* **The request**:
Format the material from the line containing "Task: Collapse the" through the line containing "Action: coord(11,63)" as a Markdown table with two columns, Row and Text. Include both of those lines, skip blank lines, and leave the pictures out.
start Information given
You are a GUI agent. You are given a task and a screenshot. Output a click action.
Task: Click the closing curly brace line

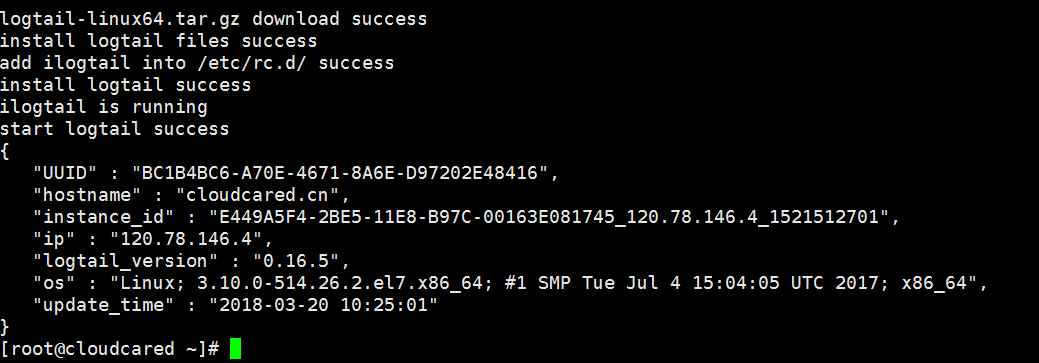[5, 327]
end Information given
start Information given
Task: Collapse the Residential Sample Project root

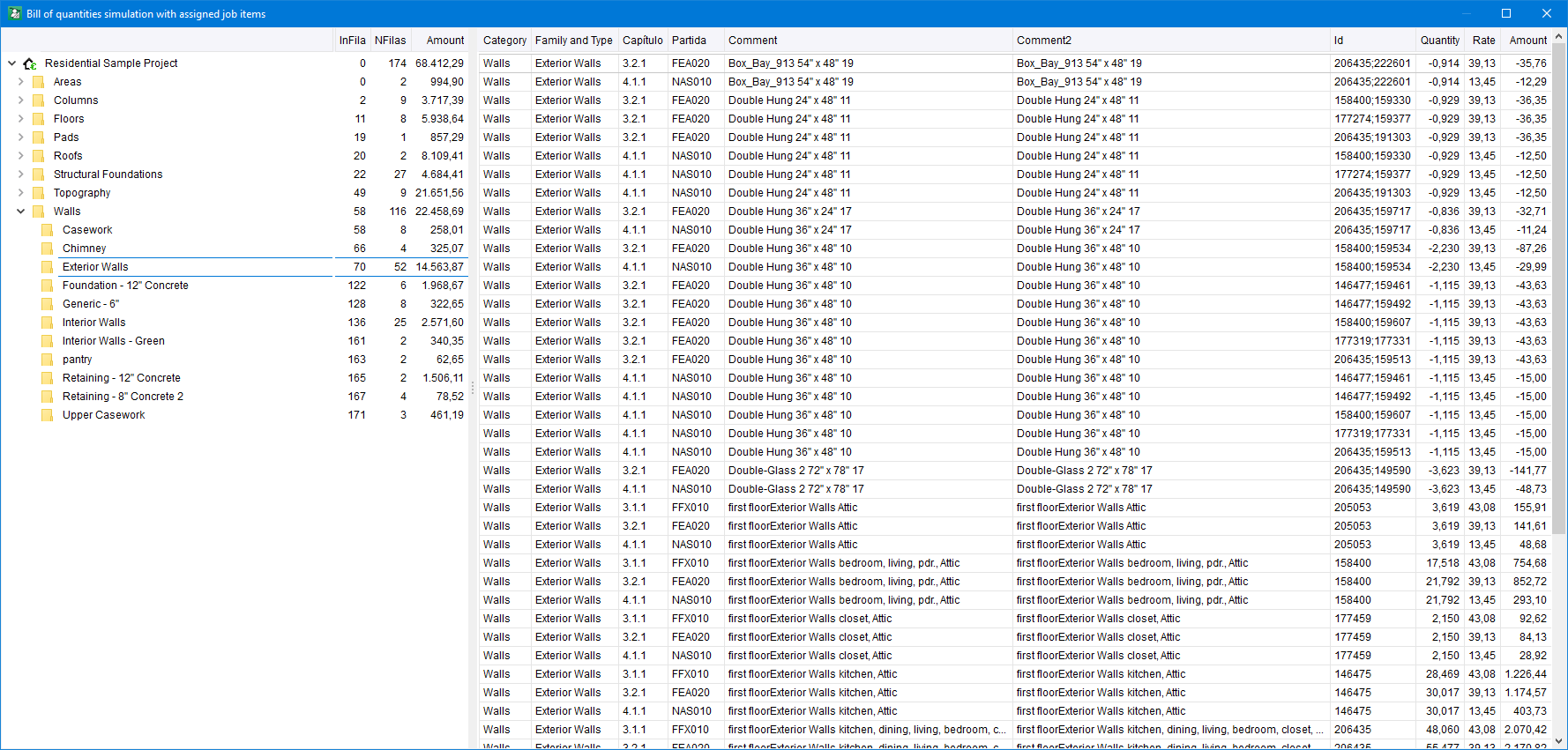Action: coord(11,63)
end Information given
* **Solved exercise**:
| Row | Text |
|---|---|
| 1 | Task: Collapse the Residential Sample Project root |
| 2 | Action: coord(11,63) |